Politics

Feds shortchanged provinces on equalization payments over a decade, PBO says

The parliamentary budget officer says the federal government has shortchanged provinces on their equalization payments under rules put in place after the last economic crisis in the late 2000s.

PBO says Ottawa saved $14.5 billion over that time period

Budget officer Yves Giroux's report suggests equalization payments fell short of what was required to help recipient provinces. (Adrian Wyld/Canadian Press)

The parliamentary budget officer says the federal government has shortchanged provinces on their equalization payments under rules put in place after the last economic crisis in the late 2000s.

The spending watchdog's review of a decade of federal payments to provinces showed that federal coffers have saved $14.5 billion over that time.

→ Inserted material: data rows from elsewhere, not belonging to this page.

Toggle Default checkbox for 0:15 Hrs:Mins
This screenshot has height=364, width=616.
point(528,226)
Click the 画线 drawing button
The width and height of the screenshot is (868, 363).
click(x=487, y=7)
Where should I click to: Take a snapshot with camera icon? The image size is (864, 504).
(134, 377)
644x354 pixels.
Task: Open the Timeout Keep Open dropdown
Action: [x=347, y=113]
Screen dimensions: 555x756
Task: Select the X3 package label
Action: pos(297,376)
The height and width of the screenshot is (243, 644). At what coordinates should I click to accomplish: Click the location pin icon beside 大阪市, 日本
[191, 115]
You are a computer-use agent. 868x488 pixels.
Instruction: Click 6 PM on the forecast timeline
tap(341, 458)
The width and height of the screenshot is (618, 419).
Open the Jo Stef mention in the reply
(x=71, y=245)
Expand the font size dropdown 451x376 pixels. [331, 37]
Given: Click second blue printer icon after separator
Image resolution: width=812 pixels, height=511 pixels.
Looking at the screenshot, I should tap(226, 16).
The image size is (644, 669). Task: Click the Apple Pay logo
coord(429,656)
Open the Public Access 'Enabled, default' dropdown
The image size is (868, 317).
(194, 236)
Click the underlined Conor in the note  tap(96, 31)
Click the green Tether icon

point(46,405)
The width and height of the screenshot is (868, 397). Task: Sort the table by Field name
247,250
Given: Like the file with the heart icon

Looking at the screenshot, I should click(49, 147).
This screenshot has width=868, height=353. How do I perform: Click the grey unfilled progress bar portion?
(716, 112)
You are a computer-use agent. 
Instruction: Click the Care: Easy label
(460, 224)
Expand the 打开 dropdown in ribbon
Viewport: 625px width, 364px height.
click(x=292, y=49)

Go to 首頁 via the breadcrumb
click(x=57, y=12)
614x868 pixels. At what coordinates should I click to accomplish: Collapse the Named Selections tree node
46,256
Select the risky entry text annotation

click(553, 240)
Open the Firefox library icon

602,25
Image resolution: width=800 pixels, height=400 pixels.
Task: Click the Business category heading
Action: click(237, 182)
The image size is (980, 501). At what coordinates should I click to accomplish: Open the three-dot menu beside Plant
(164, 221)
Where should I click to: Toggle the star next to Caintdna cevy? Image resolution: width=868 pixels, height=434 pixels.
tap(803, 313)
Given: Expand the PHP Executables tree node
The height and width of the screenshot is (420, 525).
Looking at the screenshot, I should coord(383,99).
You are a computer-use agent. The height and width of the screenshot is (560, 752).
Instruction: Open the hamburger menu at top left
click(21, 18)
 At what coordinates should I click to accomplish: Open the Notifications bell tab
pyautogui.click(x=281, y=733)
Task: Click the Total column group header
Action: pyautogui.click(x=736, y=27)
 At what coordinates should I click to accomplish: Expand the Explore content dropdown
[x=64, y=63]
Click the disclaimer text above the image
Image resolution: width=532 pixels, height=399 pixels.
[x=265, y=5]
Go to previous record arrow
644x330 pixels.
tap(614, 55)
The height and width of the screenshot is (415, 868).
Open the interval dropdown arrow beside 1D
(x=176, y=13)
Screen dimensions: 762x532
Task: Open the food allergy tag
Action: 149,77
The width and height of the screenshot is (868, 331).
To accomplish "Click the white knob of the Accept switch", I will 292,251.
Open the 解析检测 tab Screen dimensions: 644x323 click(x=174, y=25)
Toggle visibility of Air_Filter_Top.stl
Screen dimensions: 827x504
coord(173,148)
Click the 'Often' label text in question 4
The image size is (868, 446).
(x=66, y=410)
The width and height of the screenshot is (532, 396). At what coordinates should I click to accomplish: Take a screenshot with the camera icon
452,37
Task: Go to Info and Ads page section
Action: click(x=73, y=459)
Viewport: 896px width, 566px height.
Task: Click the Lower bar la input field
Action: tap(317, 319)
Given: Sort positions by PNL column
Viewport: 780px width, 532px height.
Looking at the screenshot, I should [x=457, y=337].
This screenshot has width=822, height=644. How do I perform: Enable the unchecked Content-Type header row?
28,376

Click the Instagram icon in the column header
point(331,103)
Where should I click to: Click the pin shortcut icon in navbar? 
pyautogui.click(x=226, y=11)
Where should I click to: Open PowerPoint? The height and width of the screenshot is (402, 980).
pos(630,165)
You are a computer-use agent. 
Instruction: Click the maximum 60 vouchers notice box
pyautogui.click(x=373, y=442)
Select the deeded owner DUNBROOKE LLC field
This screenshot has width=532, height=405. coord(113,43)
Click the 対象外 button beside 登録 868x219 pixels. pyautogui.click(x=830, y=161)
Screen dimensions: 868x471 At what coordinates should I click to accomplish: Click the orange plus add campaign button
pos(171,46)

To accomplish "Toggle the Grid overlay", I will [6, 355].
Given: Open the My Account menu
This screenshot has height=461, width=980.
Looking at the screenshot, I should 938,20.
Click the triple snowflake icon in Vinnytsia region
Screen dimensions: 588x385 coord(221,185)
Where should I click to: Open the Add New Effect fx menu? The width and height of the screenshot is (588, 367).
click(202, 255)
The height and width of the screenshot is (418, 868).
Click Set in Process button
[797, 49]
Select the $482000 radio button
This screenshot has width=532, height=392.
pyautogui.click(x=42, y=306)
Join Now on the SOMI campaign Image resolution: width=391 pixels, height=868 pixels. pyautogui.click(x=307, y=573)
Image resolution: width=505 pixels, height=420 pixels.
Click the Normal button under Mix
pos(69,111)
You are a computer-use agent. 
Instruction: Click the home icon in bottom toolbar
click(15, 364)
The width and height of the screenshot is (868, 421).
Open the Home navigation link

The constitutionally required payments are designed to address shortfalls in provinces' spending capacities so that Canadians have reasonably comparable public services no matter where in the country they live.

A decade ago, the annual calculations changed to tie payments to three-year averages in nominal GDP, which doesn't account for the pace of inflation and can overestimate economic growth.

Budget officer Yves Giroux says the "growth rule" implemented a decade ago prevented a "significant increase in payments" that otherwise would have occurred after the 2009 recession.

His report also says the figures suggest equalization payments fell short of what was required to help recipient provinces.